A thriving business in high precision parts
Tricorn has four manufacturing businesses. Two of these are still in the doldrums: RMDG Aerospace, which supplies rigid pipes and assemblies for aero engines; and Redman Fittings, which makes a unique system for joining polyethylene pipes. But the two major subsidiaries that account for over 70% of Tricorn's sales are going great guns. One of these is Malvern Tubular Components and the second, the subject of my visit, is Maxpower Automotive.
Tricorn's specific skill is taking a length of pipe and bending and twisting it into a very specific shape. Chief Executive Mike Welburn pointed out that engine and mechanical plant designers tend to decide the conformation of all the major parts first. Then they simply assume that these can always be connected by the necessary pipes and cables.

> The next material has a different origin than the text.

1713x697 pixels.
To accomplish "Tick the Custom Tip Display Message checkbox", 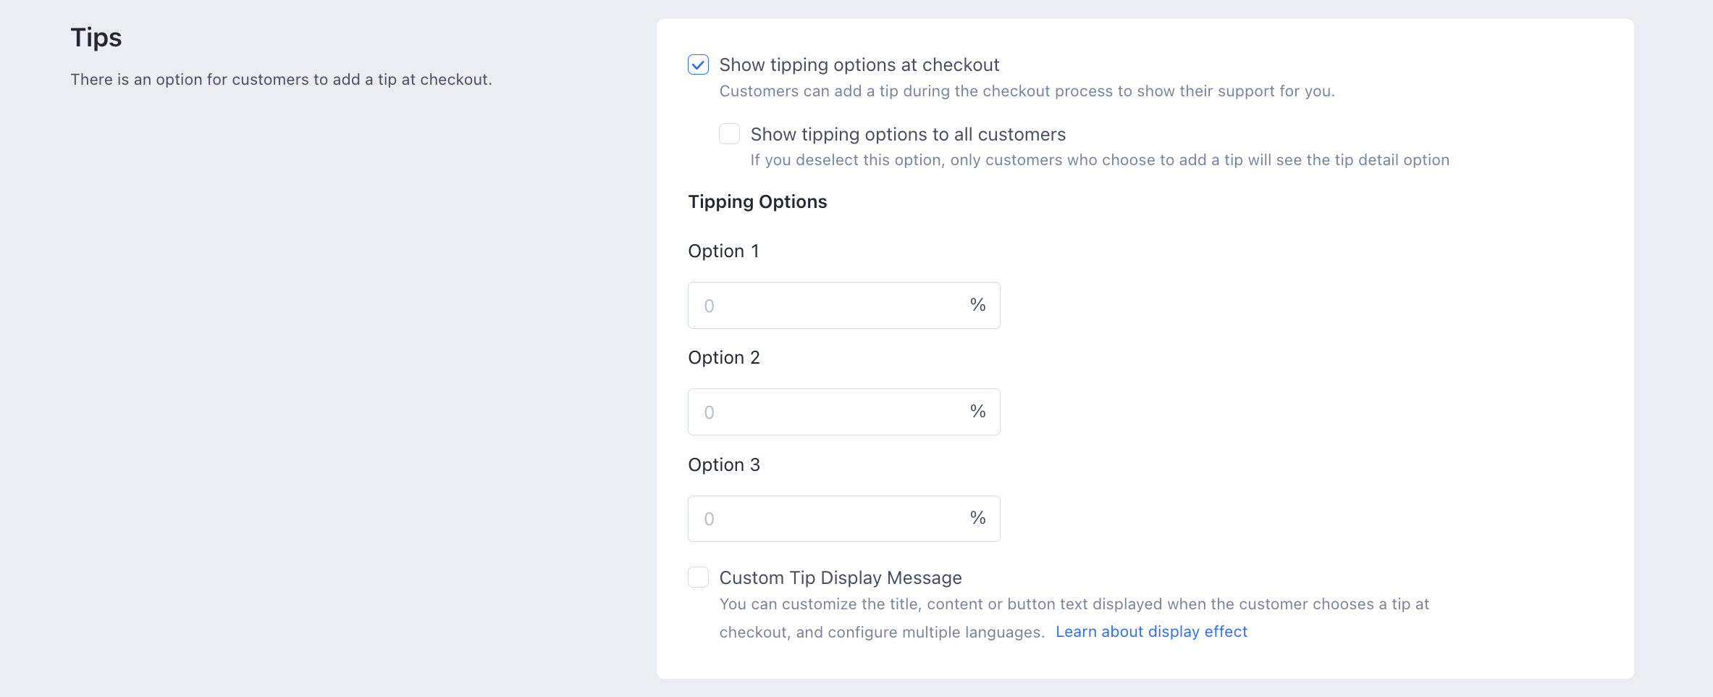I will click(x=698, y=577).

As an example, I was shown a number of oil dipsticks. Lift up the bonnet of your car and the dipstick is easy to find and most probably a straight piece of metal. However, in some of the off-road vehicles made by Tricorn's customer Perkins, the oil tank is hidden behind a number of other components. It can only be reached by a long and twisting dipstick made from a flexible spring. This one item, of which Tricorn makes numerous versions, is a good example of the sort of high precision, low volume parts that it makes to exacting specification.
Malvern Tubular Components handles larger tubes, which are supplied to customers in the power generation, mining and oil industries. This subsidiary is now on course for a record year. And it's about to embark upon an investment program to increase capacity and broaden its scope.
Maxpower Automotive meanwhile deals with slimmer tubes, twisting them into intricate shapes typically for off-road vehicles such as heavy earth movers. As such, it is very much dependent upon the fortunes of its customers. But these are clearly on the rise.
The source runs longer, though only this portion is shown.